*** INPUT MATERIAL

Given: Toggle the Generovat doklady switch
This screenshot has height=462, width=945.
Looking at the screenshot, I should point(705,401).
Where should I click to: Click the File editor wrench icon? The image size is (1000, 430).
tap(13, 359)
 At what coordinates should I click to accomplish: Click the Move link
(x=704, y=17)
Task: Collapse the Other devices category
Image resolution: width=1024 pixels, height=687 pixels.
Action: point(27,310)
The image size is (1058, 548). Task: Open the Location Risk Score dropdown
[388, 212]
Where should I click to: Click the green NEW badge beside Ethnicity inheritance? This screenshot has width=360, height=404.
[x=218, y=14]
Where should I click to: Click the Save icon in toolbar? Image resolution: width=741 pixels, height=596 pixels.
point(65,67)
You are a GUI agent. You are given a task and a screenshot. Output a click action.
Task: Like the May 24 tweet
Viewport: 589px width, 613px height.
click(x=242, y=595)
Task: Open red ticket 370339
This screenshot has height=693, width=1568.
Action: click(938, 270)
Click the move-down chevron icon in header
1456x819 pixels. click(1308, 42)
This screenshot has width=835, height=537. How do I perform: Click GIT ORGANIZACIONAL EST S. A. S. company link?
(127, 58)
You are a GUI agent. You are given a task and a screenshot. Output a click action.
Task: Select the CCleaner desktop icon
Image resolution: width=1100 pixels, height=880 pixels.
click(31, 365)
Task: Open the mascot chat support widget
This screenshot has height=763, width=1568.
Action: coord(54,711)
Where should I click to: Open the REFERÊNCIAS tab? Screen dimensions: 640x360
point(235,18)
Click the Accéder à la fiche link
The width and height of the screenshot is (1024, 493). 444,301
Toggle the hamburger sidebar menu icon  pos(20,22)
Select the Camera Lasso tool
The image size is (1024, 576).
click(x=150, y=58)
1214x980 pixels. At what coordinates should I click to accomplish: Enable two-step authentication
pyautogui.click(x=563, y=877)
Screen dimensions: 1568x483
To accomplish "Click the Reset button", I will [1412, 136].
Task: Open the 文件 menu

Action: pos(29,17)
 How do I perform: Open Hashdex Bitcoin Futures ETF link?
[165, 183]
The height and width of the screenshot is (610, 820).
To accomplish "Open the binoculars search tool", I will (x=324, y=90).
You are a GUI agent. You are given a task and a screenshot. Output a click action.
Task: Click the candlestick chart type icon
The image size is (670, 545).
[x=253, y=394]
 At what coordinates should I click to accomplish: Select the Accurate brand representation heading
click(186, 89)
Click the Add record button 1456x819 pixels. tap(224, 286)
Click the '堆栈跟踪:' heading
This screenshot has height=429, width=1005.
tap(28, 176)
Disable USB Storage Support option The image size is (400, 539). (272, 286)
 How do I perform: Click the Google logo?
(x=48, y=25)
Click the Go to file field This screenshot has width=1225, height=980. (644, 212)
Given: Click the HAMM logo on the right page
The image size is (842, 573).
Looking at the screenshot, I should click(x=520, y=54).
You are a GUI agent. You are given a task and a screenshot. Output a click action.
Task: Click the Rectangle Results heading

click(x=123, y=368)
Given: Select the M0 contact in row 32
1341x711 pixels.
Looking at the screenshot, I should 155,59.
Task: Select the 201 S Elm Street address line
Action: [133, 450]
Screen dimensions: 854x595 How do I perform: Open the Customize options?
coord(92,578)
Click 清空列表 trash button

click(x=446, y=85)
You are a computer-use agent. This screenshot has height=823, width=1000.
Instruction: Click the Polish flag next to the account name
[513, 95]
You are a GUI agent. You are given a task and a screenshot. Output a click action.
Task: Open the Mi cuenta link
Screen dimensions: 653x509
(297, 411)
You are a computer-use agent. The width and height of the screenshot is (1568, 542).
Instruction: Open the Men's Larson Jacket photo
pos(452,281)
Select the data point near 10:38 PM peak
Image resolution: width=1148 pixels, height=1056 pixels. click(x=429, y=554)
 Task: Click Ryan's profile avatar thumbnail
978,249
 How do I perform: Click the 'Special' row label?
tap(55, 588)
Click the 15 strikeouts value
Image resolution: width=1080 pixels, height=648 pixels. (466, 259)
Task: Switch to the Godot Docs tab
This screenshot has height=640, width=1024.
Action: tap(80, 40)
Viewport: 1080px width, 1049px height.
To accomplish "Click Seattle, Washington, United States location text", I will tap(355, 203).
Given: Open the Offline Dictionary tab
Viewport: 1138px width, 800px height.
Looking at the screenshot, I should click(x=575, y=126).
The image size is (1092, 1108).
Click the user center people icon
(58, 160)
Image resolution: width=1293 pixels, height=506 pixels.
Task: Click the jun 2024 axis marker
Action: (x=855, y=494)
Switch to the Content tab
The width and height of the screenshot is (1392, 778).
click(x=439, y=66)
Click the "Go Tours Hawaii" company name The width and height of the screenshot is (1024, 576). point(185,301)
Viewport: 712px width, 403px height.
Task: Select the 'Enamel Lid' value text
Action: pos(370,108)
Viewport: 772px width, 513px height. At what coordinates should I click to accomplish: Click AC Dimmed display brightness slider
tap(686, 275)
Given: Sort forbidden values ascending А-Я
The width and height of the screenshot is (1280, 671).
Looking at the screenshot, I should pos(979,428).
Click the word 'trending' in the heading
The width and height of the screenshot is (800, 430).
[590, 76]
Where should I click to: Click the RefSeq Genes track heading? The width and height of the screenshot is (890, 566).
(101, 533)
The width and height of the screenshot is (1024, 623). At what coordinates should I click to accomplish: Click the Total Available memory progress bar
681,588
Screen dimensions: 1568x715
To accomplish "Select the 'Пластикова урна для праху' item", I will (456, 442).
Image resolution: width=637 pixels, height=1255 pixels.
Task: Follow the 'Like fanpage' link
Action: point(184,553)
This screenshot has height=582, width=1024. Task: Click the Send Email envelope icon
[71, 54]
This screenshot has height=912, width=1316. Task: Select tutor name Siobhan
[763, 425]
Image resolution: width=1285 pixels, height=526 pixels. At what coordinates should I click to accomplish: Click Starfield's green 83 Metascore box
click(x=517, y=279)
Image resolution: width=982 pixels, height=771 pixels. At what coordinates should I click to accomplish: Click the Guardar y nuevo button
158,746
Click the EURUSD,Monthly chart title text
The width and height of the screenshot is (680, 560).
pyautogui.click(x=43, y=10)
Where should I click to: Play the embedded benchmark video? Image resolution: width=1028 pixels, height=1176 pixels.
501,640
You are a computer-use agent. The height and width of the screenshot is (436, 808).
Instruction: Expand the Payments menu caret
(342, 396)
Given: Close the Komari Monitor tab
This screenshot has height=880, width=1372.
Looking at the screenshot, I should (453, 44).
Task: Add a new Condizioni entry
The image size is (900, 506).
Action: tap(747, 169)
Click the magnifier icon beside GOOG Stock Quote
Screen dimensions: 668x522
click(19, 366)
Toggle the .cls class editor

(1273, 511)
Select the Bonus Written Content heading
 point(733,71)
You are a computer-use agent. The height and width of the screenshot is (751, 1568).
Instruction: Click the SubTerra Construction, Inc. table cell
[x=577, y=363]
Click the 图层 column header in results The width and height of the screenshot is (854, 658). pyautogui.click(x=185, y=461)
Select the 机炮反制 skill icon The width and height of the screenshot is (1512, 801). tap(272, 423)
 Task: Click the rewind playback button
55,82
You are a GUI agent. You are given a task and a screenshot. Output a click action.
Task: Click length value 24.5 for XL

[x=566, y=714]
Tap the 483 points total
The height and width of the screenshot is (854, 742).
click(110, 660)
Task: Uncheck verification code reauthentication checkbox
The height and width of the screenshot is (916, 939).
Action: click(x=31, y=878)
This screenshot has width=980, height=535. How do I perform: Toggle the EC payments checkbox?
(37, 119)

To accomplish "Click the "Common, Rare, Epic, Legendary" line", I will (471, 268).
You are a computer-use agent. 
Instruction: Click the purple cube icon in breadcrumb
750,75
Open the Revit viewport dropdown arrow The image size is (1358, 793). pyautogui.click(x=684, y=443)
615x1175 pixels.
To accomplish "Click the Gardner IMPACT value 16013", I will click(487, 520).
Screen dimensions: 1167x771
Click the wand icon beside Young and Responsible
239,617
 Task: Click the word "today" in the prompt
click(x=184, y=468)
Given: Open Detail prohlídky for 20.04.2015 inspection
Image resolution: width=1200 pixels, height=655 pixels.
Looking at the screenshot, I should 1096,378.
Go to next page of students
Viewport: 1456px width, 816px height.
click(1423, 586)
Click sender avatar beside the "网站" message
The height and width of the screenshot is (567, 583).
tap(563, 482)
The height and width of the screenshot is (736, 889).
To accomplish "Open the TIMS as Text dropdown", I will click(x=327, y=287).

******

▸ **ACTIVITY**
Give again exactly, and only, the lines above starting at the one with "Click the 15 strikeouts value" and ending at the one with "Screen dimensions: 1568x715".

▸ **ANSWER FOR THE TASK**
Click the 15 strikeouts value
Image resolution: width=1080 pixels, height=648 pixels. (466, 259)
Task: Switch to the Godot Docs tab
This screenshot has height=640, width=1024.
Action: tap(80, 40)
Viewport: 1080px width, 1049px height.
To accomplish "Click Seattle, Washington, United States location text", I will tap(355, 203).
Given: Open the Offline Dictionary tab
Viewport: 1138px width, 800px height.
Looking at the screenshot, I should click(x=575, y=126).
The image size is (1092, 1108).
Click the user center people icon
(58, 160)
Image resolution: width=1293 pixels, height=506 pixels.
Task: Click the jun 2024 axis marker
Action: (x=855, y=494)
Switch to the Content tab
The width and height of the screenshot is (1392, 778).
click(x=439, y=66)
Click the "Go Tours Hawaii" company name The width and height of the screenshot is (1024, 576). point(185,301)
Viewport: 712px width, 403px height.
Task: Select the 'Enamel Lid' value text
Action: pos(370,108)
Viewport: 772px width, 513px height. At what coordinates should I click to accomplish: Click AC Dimmed display brightness slider
tap(686, 275)
Given: Sort forbidden values ascending А-Я
The width and height of the screenshot is (1280, 671).
Looking at the screenshot, I should pos(979,428).
Click the word 'trending' in the heading
The width and height of the screenshot is (800, 430).
[590, 76]
Where should I click to: Click the RefSeq Genes track heading? The width and height of the screenshot is (890, 566).
(101, 533)
The width and height of the screenshot is (1024, 623). At what coordinates should I click to accomplish: Click the Total Available memory progress bar
681,588
Screen dimensions: 1568x715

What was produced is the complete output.